Regulated production, expansion, and death keep the overall numbers of T lymphocytes relatively constant in the course of the mammalian life (1, 2). In addition, T cells grafted into lymphopenic hosts undergo, in the absence of exogenous antigenic stimuli, clonal expansion until their number plateaus (3, 4, 5). This behavior was initially named homeostatic proliferation. The observation that expanding naive T cells acquire an effector/memory phenotype (6, 7), however, resulted in renaming the phenomenon lymphopenia-driven proliferation (LDP).4
More recently, LDP of naive CD4+ and CD8+ T cells has also been demonstrated in a physiological lymphopenic environment, i.e., the developing neonatal immune system (8, 9). Furthermore, infrequent Ag-independent proliferation plays a crucial role in memory T cell maintenance (10, 11, 12). LDP is also of major clinical relevance, both in a beneficial context, as a source of T cell regeneration in therapy-related lymphopenia (13), and in a harmful setting, as an obstacle to transplantation tolerance (14).

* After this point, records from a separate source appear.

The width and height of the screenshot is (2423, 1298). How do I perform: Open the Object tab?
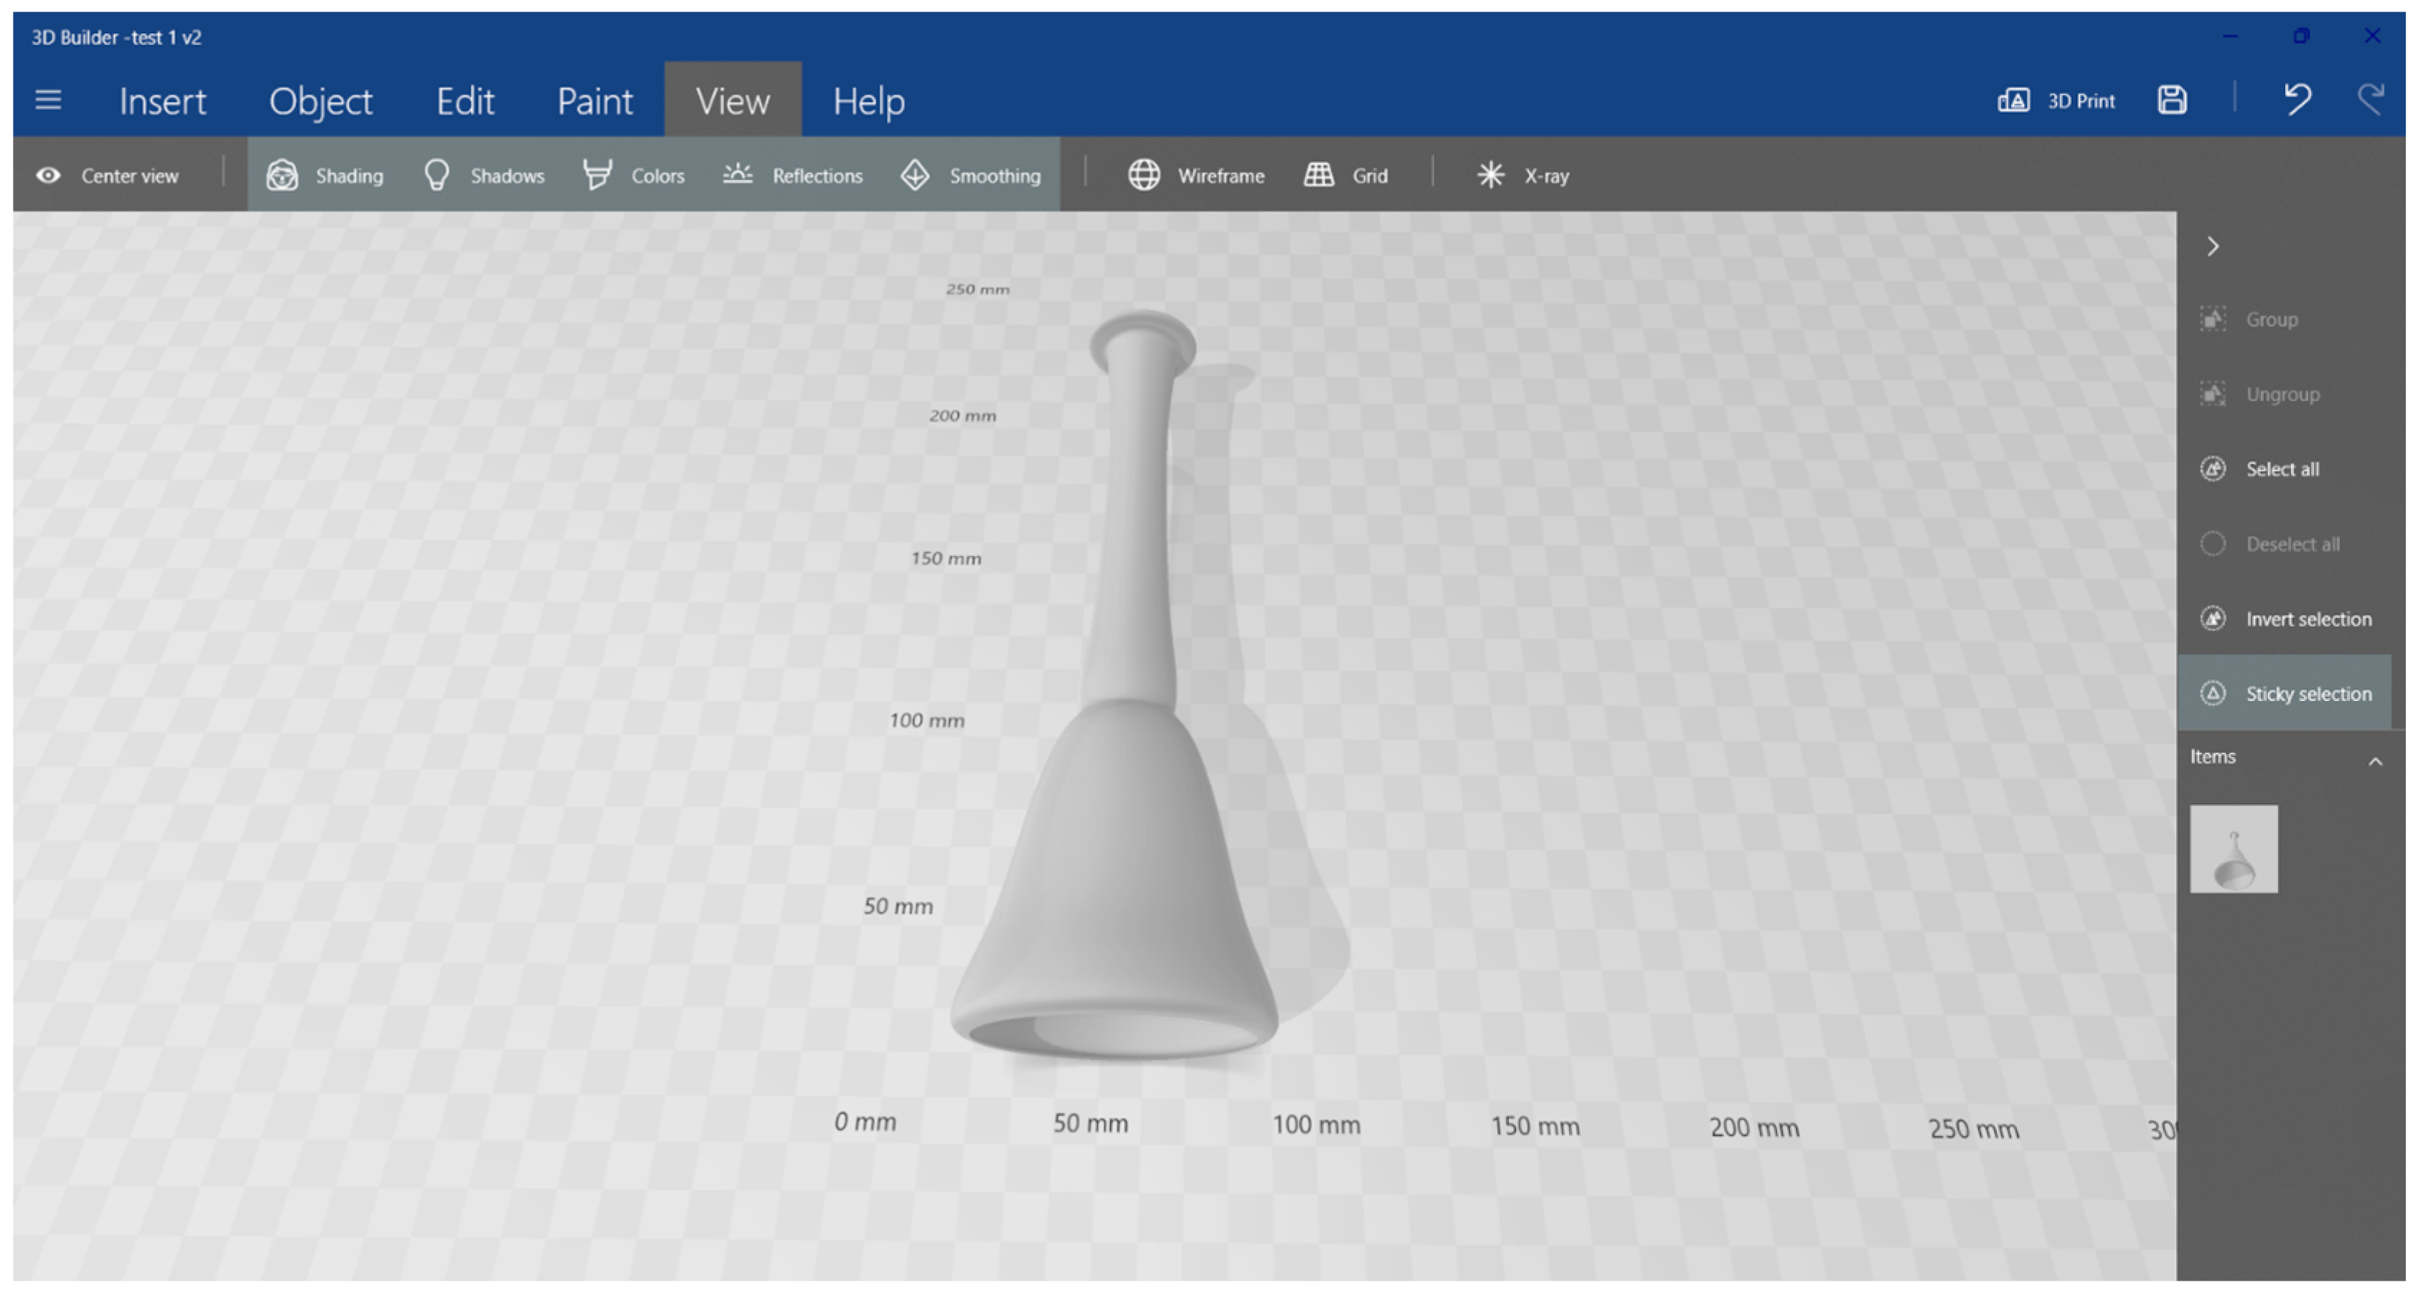(321, 101)
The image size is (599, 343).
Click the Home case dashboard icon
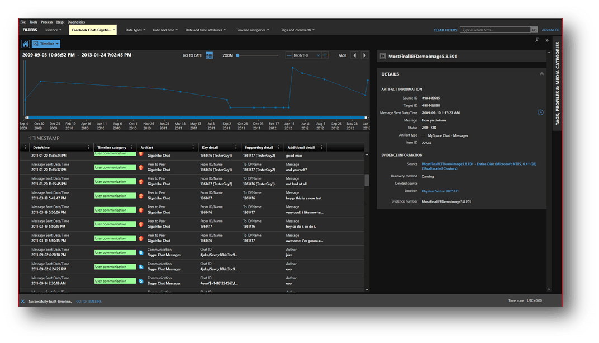[25, 43]
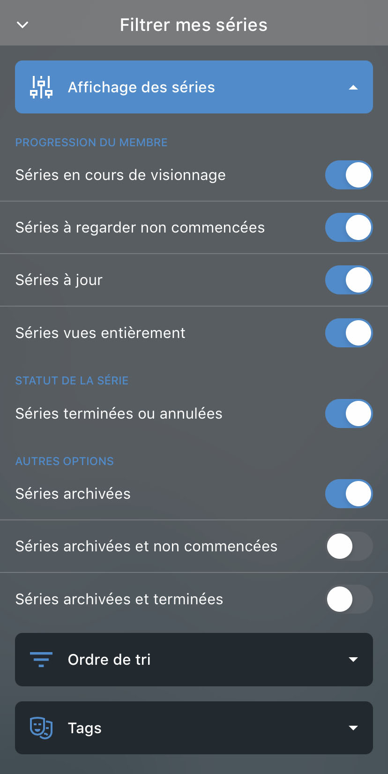Expand the Tags dropdown arrow
The height and width of the screenshot is (774, 388).
coord(353,728)
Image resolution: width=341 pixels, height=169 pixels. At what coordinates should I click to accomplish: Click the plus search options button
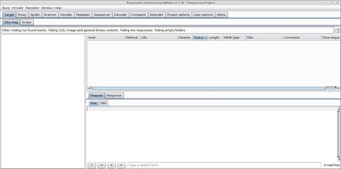[111, 165]
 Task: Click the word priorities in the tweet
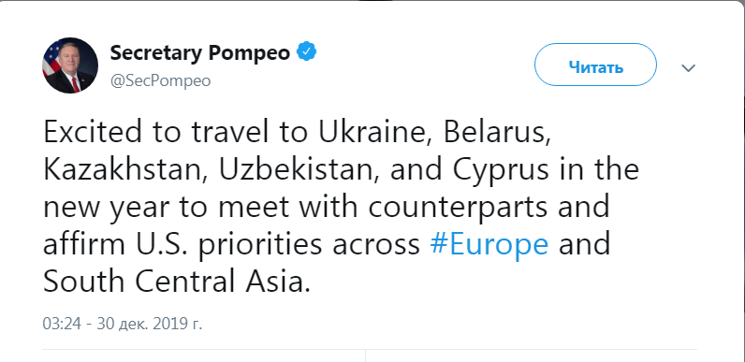point(269,246)
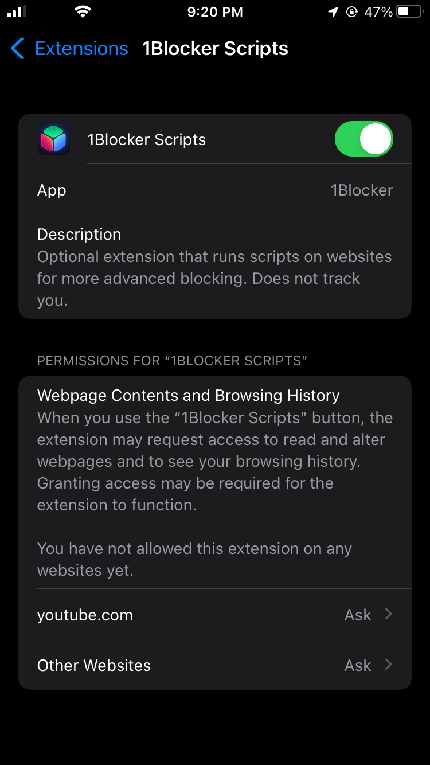This screenshot has width=430, height=765.
Task: Change Other Websites Ask value
Action: 358,665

The molecular requirements for LDP of naive and memory CD8+ T cells have been defined in some detail. The cytokine IL-7- and TCR-mediated recognition of low affinity self-peptide/MHC complexes are required for the maintenance of naive CD8+ T cells (15). In contrast, the survival and proliferation of memory CD8+ T cells are generally independent of MHC recognition (16), but require the cytokines IL-7 and IL-15, respectively (17, 18, 19, 20). Interestingly, recent studies suggest that IL-15 must be presented to CD8+ memory T cells by neighboring bone marrow (BM)-derived cytokine-presenting cells on a high affinity receptor (IL-15Rα) (20, 21). This indicates that cell-cell contact and a limiting cellular surface are important in lymphopenia-driven/homeostatic proliferation.
Although the molecular interface is relatively well defined, the identity of the BM-derived cell type that provides the surface screened by T cells remains under debate. LDP of naive T cells requires entry of the grafted cells into the dendritic cell (DC)-rich T cell areas of lymphoid organs (22). This together with the observation that adoptively transferred DC can boost the proliferation of naive CD8+ T cells in lymphopenic recipient mice (23) have led to the suggestion that DC play a major role in lymphopenia-driven proliferation. More recently, Gruber and Brocker (24) reported that transgenic DC-restricted MHC class expression is sufficient to promote homeostatic CD8+ T cell proliferation. However, although these reports suggest that DC can support LDP, none has addressed whether this is a unique DC feature or whether other BM-derived cells carrying self-peptide/MHC class I complexes and expressing the relevant cytokines are sufficient to sustain LDP of naive and memory CD8+ T cells.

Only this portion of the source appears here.